Interestingly, for all the news about her, I’ve only seen three photos of Morgan, including the one on the cover of a biography called Beautiful Bad Girl. Things were so different when we used cameras that required real film and no one took a hundred photos in a day! There are so few images of even the most beautiful bad girls from that era, whereas today’s beautiful bad girls can provide us with uncountable Instagram selfies, YouTube videos, and Snapchat stories.
One of the modern-day girls who made the most of today’s technology was Qandeel Baloch, a sexy social-media star in Pakistan who was drugged and strangled by her own brother in an “honor killing” this month.
Qandeel’s images and behavior were nothing compared with a Kardashian’s, but for Pakistan, she was immensely controversial. In June, her selfies with a major religious figure got him fired. She followed up that in early July by appearing in a music video called “Ban,” in which she attempted a little twerking.
Just before her murder, it was revealed that she had been married and had a child.

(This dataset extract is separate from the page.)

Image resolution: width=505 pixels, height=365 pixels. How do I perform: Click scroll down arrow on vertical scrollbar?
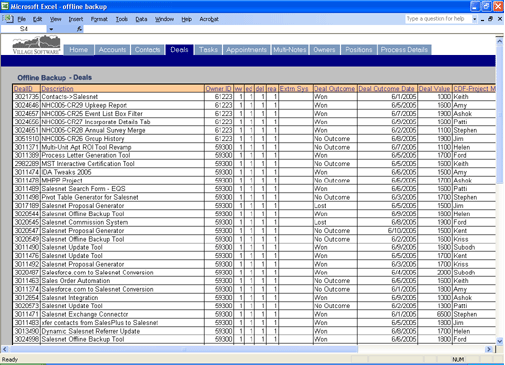499,341
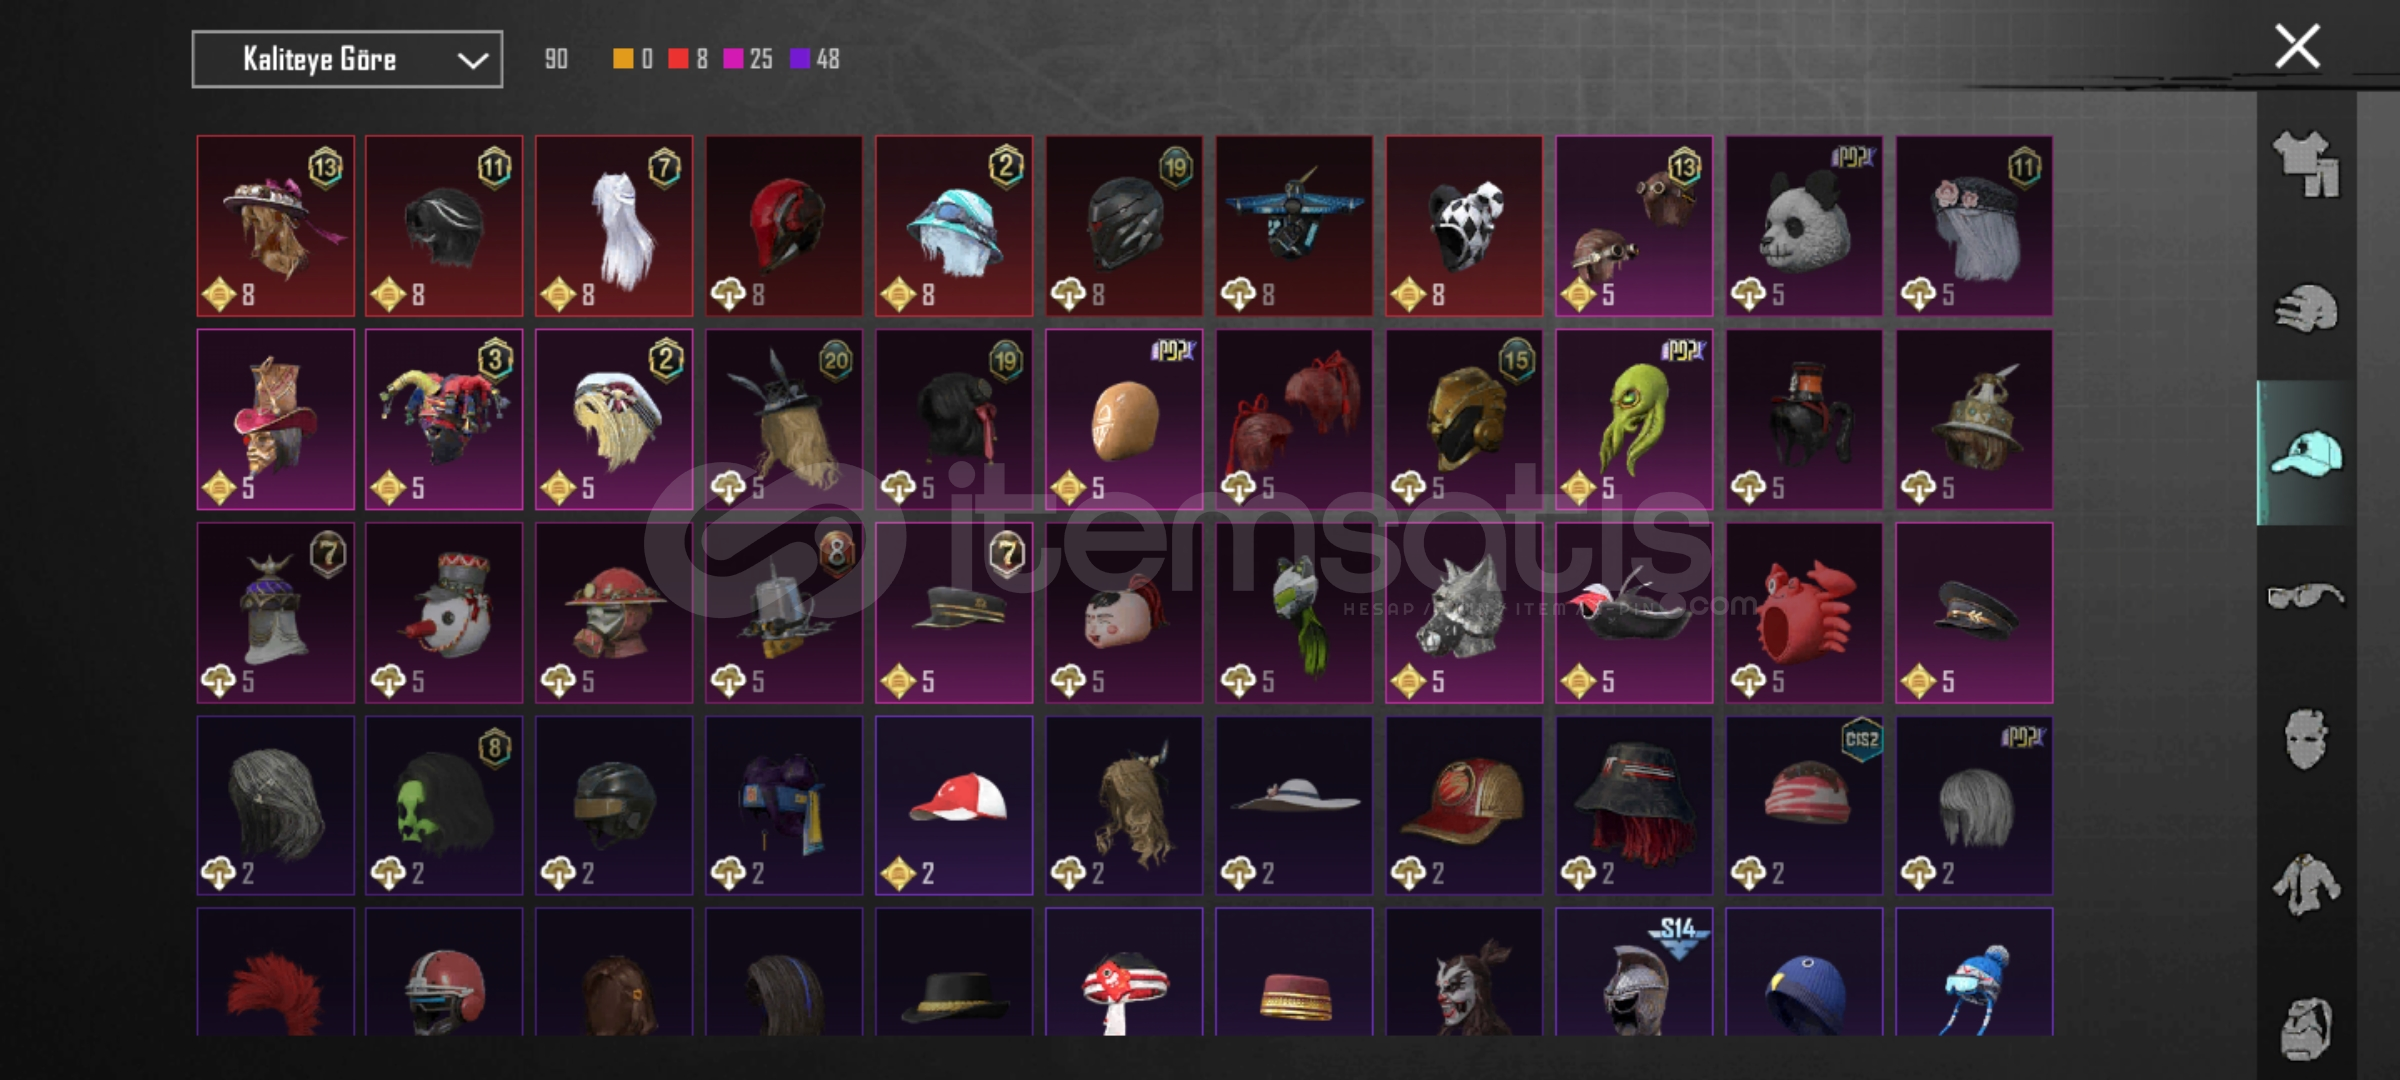2400x1080 pixels.
Task: Select the panda head item thumbnail
Action: 1804,226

In an interview, she said that the marriage had been forced on her and that she had realized she craved independence. “Being a girl, think yourself, how difficult it is to move around as a woman in this society. How many men do you encounter who bother you? The same way, I have struggled through difficulties to make a place for myself in showbiz,” she said.

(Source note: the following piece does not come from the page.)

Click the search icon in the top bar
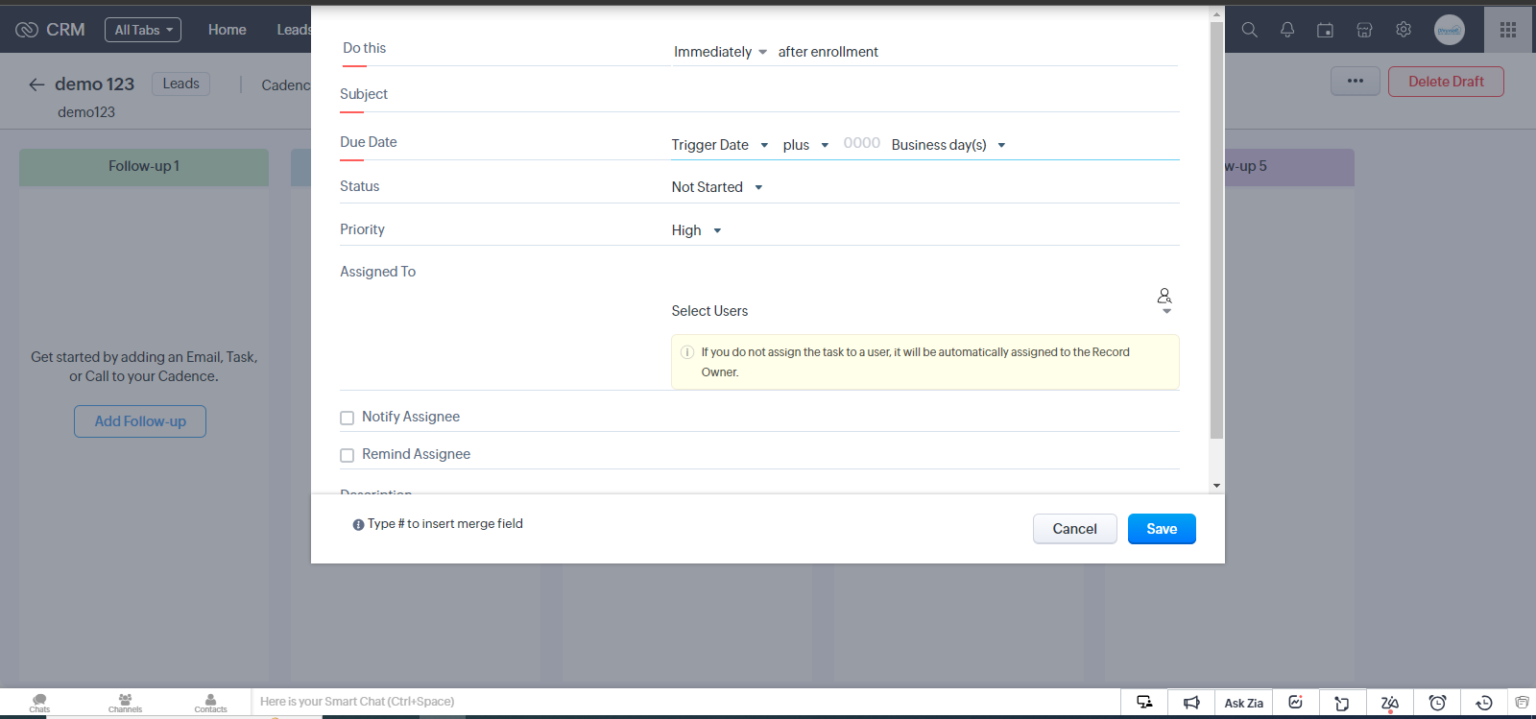1536x719 pixels. pyautogui.click(x=1249, y=30)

Qandeel had been supporting her family financially (her father says he wants revenge for her death). Using, as a Daily Beast writer put it, “the only weapon she had at her disposal: her body,” Qandeel became the independent, successful woman she said she always dreamed of being … not just standing on her own two feet but caring for her family as well. She broke the rules and encouraged other women to do likewise, and she paid for that with her life. She was 26.